[Stored records]
▬▬▬

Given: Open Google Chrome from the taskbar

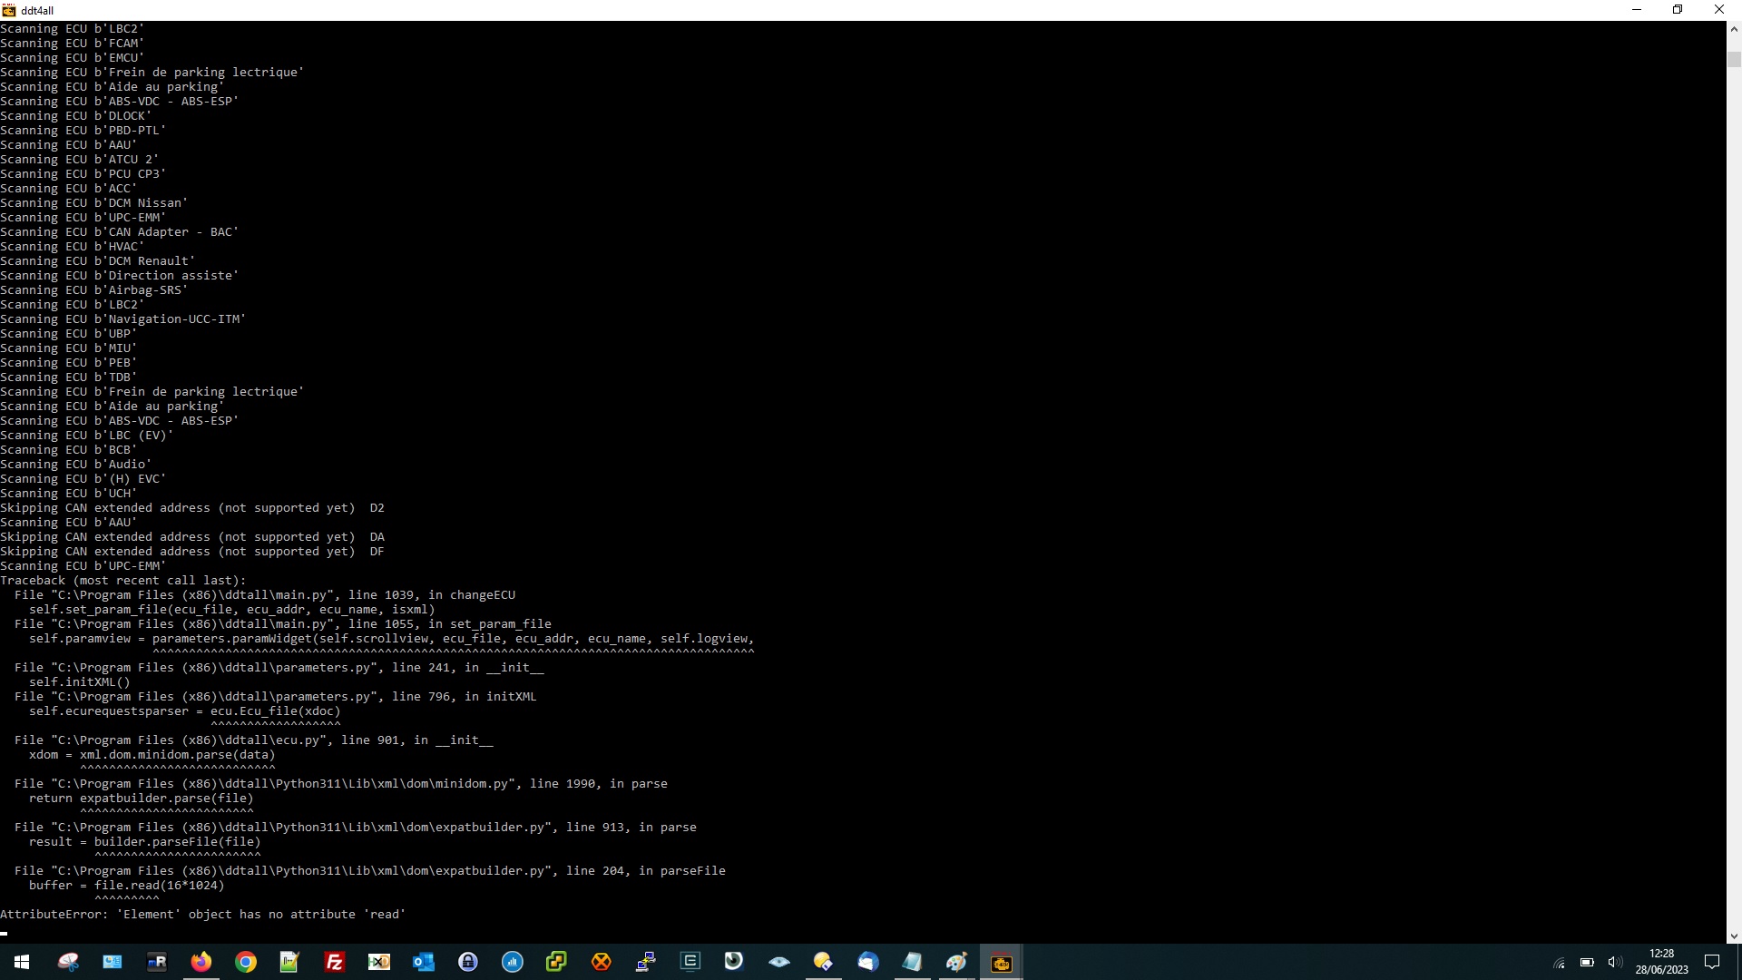Looking at the screenshot, I should point(246,962).
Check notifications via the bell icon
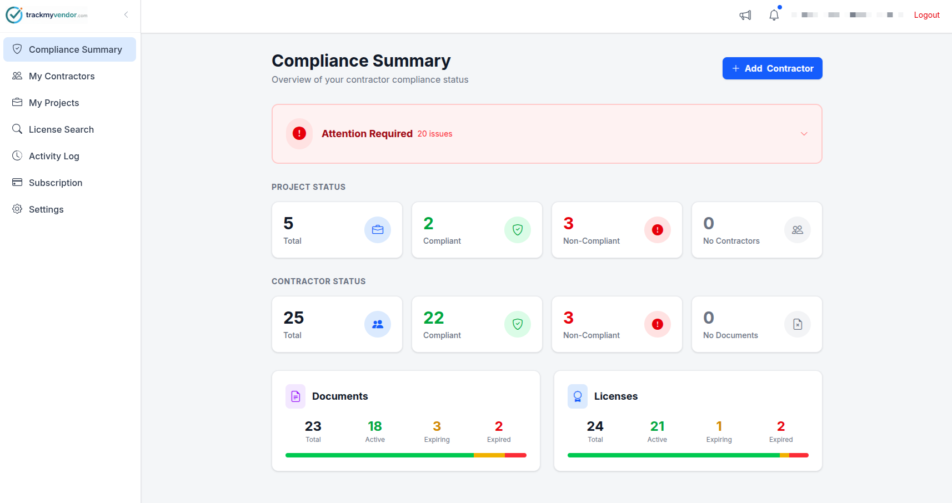The image size is (952, 503). [x=774, y=15]
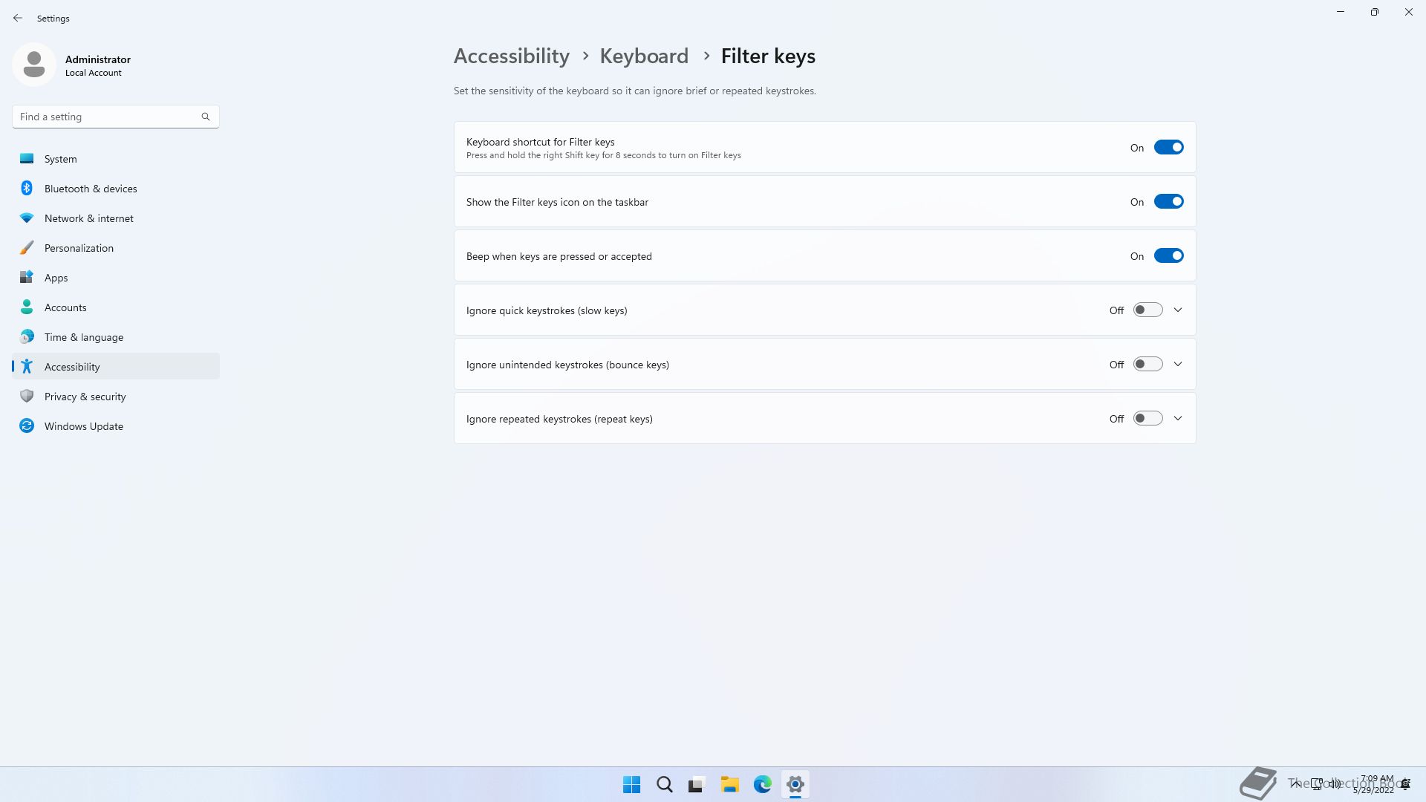Turn on Ignore repeated keystrokes toggle
Screen dimensions: 1426x802
pos(1147,418)
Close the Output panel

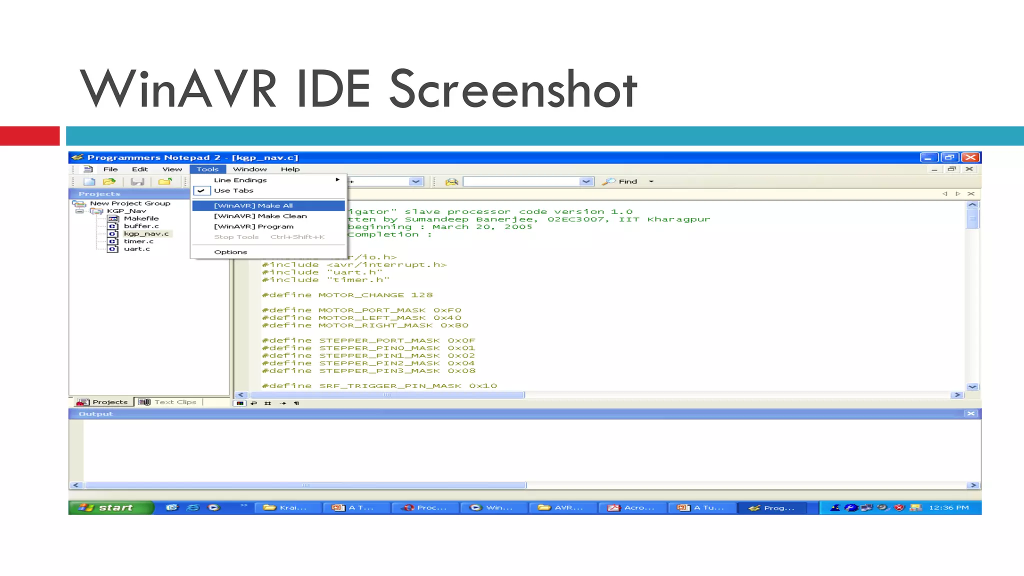pyautogui.click(x=971, y=414)
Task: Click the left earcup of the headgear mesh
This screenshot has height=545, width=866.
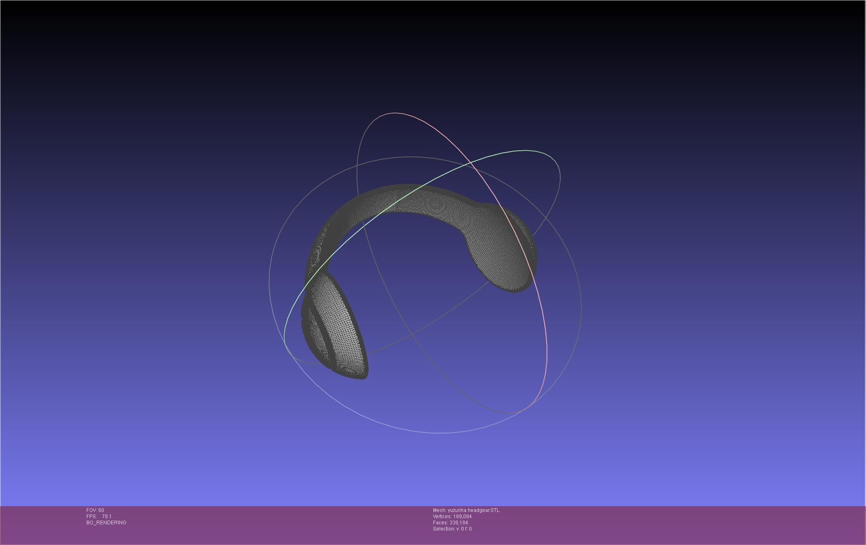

▬▬▬

▸ **Assignment**: Copy only this, please: the line with "Task: Click the" and every line after it through the end of the data, with no pictures.

▸ **Output of the exercise**:
Task: Click the left earcup of the headgear mesh
This screenshot has height=545, width=866.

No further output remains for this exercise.